# Thread: How to solve this differential equation?

1. ## How to solve this differential equation?

Hello,
How to solve this differential equation $\frac{dy}{dx}=\frac{x+4y-3}{2x+3y-5}$ If we assume $u(x)=\frac{y(x)-\frac15}{x-\frac{11}{5}}$ how to proceed further?

2. ## Re: How to solve this differential equation?

if we let $\displaystyle v=x-\frac{11}{5}$ and $\displaystyle w=y-\frac{1}{5}$

we get

$\displaystyle \frac{\text{dw}}{\text{dx}}=\frac{\text{dy}}{\text {dx}}=\frac{x+4y-3}{2x+3y-5}=\frac{v+4 w}{2 v+3 w}=\frac{1+4u}{2+3u}$

on the other hand $\displaystyle w=u v$ so

$\displaystyle \frac{\text{dw}}{\text{dx}}=u +v \frac{\text{du}}{\text{dx}}=u+\left(x-\frac{11}{5}\right)\frac{\text{du}}{\text{dx}}$

3. ## Re: How to solve this differential equation?

Originally Posted by Idea
if we let $\displaystyle v=x-\frac{11}{5}$ and $\displaystyle w=y-\frac{1}{5}$

we get

$\displaystyle \frac{\text{dw}}{\text{dx}}=\frac{\text{dy}}{\text {dx}}=\frac{x+4y-3}{2x+3y-5}=\frac{v+4 w}{2 v+3 w}=\frac{1+4u}{2+3u}$

on the other hand $\displaystyle w=u v$ so

$\displaystyle \frac{\text{dw}}{\text{dx}}=u +v \frac{\text{du}}{\text{dx}}=u+\left(x-\frac{11}{5}\right)\frac{\text{du}}{\text{dx}}$
Hello,
What would be the interval of validity for x and what would be the initial condition if we assume C=1.

4. ## Re: How to solve this differential equation?

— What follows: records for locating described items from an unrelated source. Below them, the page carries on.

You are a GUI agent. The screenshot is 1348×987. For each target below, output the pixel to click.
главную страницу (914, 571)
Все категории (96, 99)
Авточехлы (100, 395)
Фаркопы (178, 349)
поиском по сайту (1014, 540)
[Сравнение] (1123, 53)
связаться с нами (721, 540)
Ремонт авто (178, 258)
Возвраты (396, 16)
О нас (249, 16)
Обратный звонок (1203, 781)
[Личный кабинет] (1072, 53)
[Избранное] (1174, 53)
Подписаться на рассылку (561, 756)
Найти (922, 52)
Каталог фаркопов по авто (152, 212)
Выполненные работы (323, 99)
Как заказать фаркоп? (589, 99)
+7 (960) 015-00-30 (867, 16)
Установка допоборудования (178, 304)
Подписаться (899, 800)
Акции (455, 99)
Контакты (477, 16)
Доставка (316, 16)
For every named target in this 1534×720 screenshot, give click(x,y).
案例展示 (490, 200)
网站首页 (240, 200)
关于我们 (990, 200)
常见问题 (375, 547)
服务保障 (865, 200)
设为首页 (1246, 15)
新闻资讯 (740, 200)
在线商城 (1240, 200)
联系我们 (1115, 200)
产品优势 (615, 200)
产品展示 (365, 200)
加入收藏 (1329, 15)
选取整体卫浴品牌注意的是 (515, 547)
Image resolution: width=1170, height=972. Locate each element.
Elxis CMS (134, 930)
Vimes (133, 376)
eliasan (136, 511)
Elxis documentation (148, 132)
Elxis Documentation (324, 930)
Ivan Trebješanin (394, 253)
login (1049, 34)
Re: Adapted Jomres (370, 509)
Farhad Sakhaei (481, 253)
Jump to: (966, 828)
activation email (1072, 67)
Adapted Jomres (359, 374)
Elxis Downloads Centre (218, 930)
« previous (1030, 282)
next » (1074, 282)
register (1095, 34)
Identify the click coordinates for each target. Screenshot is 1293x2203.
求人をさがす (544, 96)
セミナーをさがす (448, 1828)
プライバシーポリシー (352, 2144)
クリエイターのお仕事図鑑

We know that the initial value problem

$\displaystyle y'(x)=\frac{x+4y-3}{2x+3y-5}$ , $\displaystyle y\left(x_0\right)=y_0$

where $\displaystyle \left(x_0,y_0\right)$ is not on the line $\displaystyle 2x+3y-5=0$,

has a unique solution in some interval containing $\displaystyle x_0$